▶ Görev 1
Aşağıdaki listede "Click Navigation pane" ifadesini içeren satırla açılıp listenin son satırıyla kapanan kısmı, her iki uç da dahil, hiç değiştirmeden geri verir misiniz?

▶ Verilen metin
· · · · ·
2011 yılının ilk yarısında çift haneli bir büyüme yakalanmıştır.
türkiye büyüdü öyle böyle değil çok büyüdü. çok büyüdü ya. evet evet büyüdü.
inanması güç sadece ihracattan batsediyorlar peki ithalat ne durumda aradaki açığı kimler açıklayacak?
böyle bir haberin geldiği gün borsasının yüzde 2,5 civarında değer kaybetmesi, fazlasıyla manidardır.
akla mantığa uymayan büyümedir. büyüme varsa bi hangi ülkede yaşıyoruz. ben şunu biliyorum sadece öyle bir ülke ki artık orta direk gittikçe yok oluyor ve ya zengin ya da fakir. zenginin cebi dolarken fakirin hali daha kötüleşiyor. bunu anlamak için ekonomist olmaya gerek yok sokağa çıkmak iki çarşı pazar dolaşmak yetiyor.
· · · · ·
▶ Görev 2
Verilen metindeki "2011 yılının ilk yarısında çift haneli bir büyüme yakalanmıştır." cümlesi İngilizceye nasıl çevrilir?

▶ Görev verileri
· · · · ·
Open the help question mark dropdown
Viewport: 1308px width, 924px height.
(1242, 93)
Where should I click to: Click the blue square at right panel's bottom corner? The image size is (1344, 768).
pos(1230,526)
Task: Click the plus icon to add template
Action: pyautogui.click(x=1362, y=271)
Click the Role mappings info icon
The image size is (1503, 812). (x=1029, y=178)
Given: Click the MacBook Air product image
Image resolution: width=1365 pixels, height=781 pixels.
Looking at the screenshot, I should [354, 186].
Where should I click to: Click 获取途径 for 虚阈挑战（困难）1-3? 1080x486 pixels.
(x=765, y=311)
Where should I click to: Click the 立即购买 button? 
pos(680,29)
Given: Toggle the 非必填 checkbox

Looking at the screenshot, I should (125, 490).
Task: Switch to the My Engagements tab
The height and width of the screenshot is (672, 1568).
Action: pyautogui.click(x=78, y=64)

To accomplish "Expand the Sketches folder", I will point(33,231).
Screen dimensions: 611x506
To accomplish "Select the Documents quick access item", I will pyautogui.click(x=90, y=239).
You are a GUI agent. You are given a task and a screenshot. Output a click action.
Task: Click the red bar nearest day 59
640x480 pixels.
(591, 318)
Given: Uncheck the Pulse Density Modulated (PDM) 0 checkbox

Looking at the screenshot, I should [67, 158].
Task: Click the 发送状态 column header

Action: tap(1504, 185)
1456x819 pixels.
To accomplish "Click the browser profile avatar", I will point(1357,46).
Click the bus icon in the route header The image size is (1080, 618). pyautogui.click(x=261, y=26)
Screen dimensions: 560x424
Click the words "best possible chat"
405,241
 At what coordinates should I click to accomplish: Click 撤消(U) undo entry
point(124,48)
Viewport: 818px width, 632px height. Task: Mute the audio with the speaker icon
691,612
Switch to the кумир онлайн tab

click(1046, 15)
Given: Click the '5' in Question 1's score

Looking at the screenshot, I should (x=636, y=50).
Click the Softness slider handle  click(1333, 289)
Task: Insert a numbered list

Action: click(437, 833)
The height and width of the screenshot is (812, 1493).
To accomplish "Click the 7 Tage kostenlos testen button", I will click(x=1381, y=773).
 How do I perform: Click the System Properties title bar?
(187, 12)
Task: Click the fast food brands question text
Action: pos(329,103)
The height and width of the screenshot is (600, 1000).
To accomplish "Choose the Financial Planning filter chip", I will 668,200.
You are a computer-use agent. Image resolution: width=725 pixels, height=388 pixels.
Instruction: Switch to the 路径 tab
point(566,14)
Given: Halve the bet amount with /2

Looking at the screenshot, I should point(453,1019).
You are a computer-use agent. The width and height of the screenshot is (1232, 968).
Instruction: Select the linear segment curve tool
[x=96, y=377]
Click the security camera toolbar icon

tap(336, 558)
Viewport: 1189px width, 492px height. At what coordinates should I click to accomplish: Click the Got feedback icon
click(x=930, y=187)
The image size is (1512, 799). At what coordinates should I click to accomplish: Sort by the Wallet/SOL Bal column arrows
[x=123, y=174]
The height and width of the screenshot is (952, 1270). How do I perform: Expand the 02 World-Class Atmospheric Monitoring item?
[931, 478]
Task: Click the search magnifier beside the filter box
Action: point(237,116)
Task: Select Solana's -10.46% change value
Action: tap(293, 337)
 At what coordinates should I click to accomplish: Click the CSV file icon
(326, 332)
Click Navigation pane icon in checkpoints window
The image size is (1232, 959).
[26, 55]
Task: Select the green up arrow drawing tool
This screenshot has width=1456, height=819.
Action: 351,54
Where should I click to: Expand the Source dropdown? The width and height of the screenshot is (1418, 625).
· · · · ·
▶ Beklenen cevap 1
Click Navigation pane icon in checkpoints window
The image size is (1232, 959).
[26, 55]
Task: Select the green up arrow drawing tool
This screenshot has width=1456, height=819.
Action: 351,54
Where should I click to: Expand the Source dropdown? The width and height of the screenshot is (1418, 625).

▶ Beklenen cevap 2
Double-digit growth was achieved in the first half of 2011.